2009 marks several important anniversaries for the Czech Republic; one we have not heard so much about is the 100th anniversary of the cinema house. The place in question is Prague’s Lucerna Palace, which screened its first film on December 3, 1909, and is still today the most popular single-screen cinema in the country. Christian Falvey visited the landmark venue to see how it was preparing to celebrate.

Just being in the cinema of Lucerna Palace is like walking onto a film set from a turn of the century period piece. Not a kernel of popcorn in sight, walking into the lush atmosphere of Art Nouveau and emerging modernism is a completely different movie-going experience. The first film was screened here in Lucerna Cinema in 1909, making it one of the first permanent cinema houses in the world. As Andrej Štůla, a producer at Lucerna points out, not much has changed:

“Everyone who is here for the first time says, ‘wow, this is not a cinema, it’s a theatre,’ and this is true, because Cinema Lucerna was built as part of the National Theatre but during the construction they realised they didn’t want the place, they had enough. And in 1909 there was a new idea of cinemas, so they built a cinema here. But it looks like a theatre, and that’s the most important thing. And what has changed? Well, anyone who has been here to the screening hall can see that the hall is the same. We have new seats, but nothing else has changed. So there is a spirit of 100 years ago”

Now Lucerna Cinema is celebrating the hundred-year anniversary of that decision with a trip through the ten decades of filmmaking that touched on the place in some way. Many a film was made here or premiered here, while the associated production company was a staple of the Czech film industry for much of the 20th century.

“Lucerna is connected with Lucerna Film, which was one of the biggest film companies. And they brought special films to the Czech Republic, for example the first movies with sound and classical westerns in the 20s and 30s. So for Czech society it’s very important. And it’s also important because, though some people know Lucerna as a place for high society – that’s also true – but it’s also true that normal people came here to see special films. So that’s why Lucerna became famous.”

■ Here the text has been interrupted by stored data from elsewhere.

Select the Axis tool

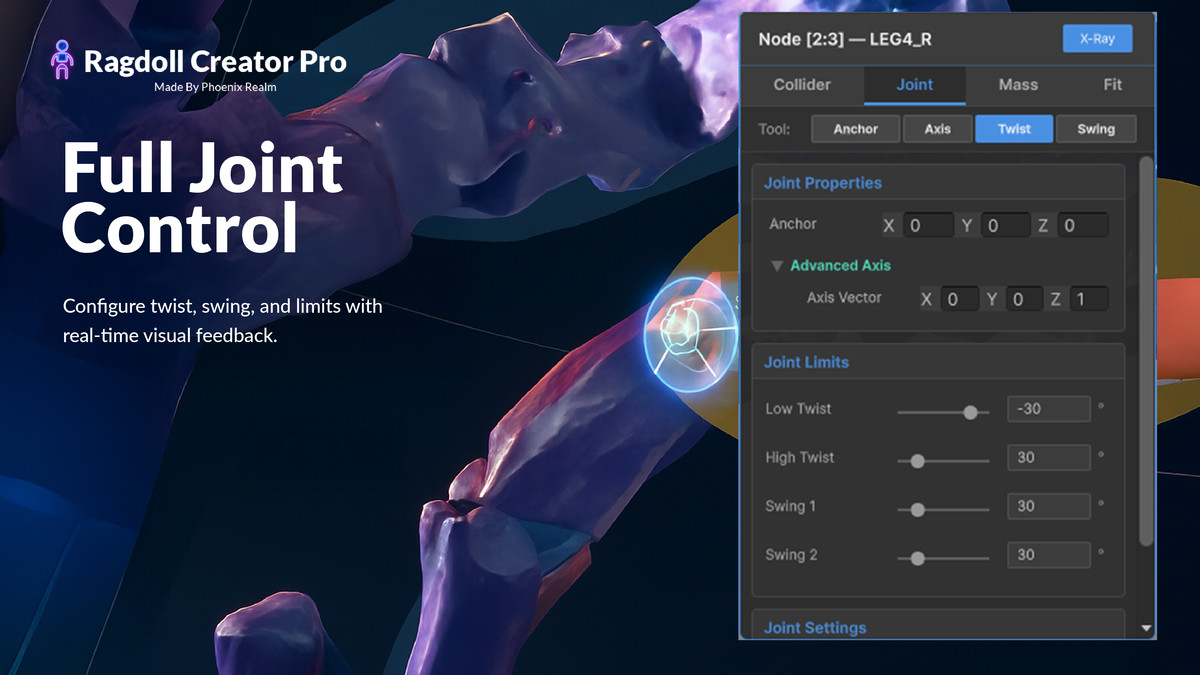[x=937, y=128]
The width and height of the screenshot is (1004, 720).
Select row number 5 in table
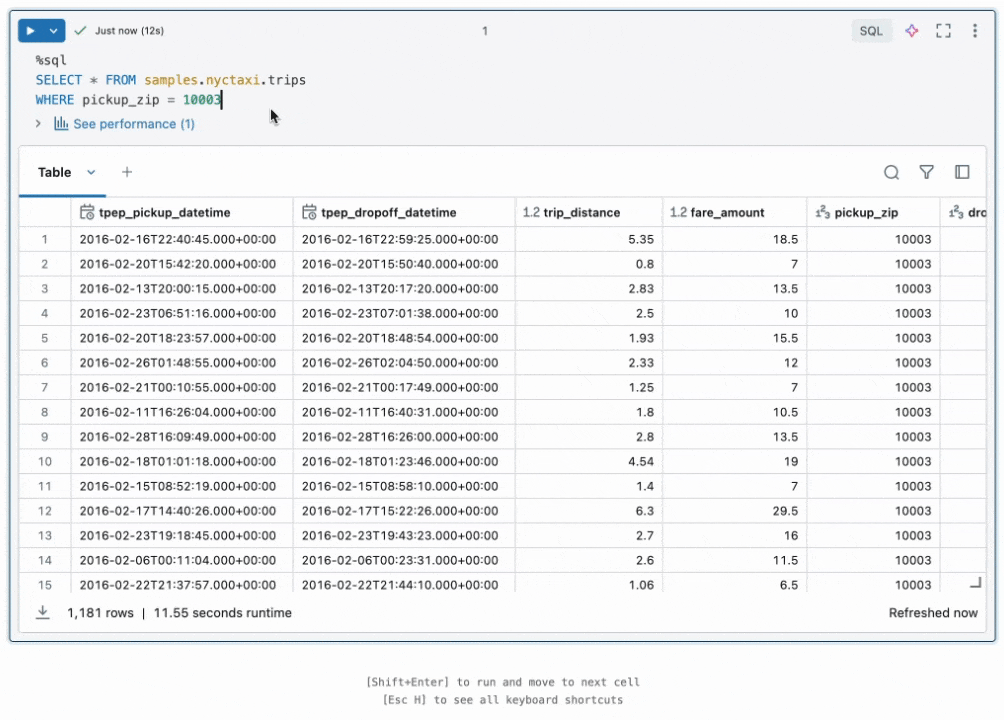click(44, 338)

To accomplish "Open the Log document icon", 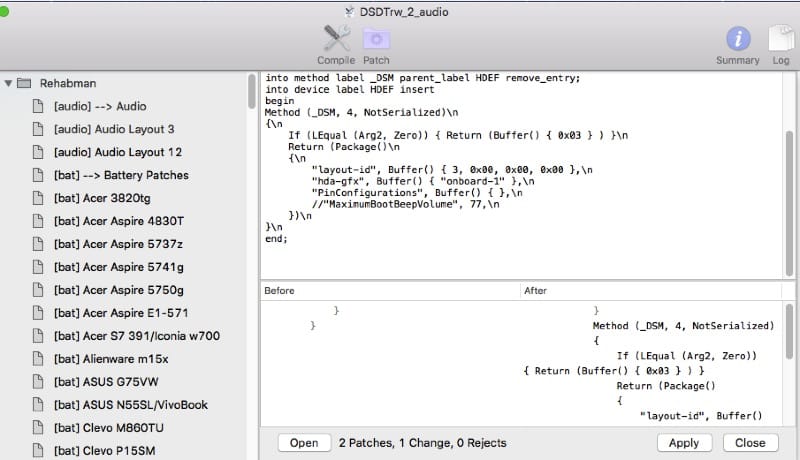I will point(779,39).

Times have changed of course, but Lucerna remains an important part of cinematography in the Czech Republic, even in a completely new era.

“Now in the 21st century the times have really changed. In Prague we have many multiplex cinemas with several screening halls, we have just one so we are a classic cinema. But still we are one of the most visited classical cinemas in the Czech Republic.

If you’re interested in seeing the hundred-year history of Lucerna Cinema for yourself in the magnificent screening room itself, the shows are free and they are on every Sunday afternoon until the actual anniversary on December 3.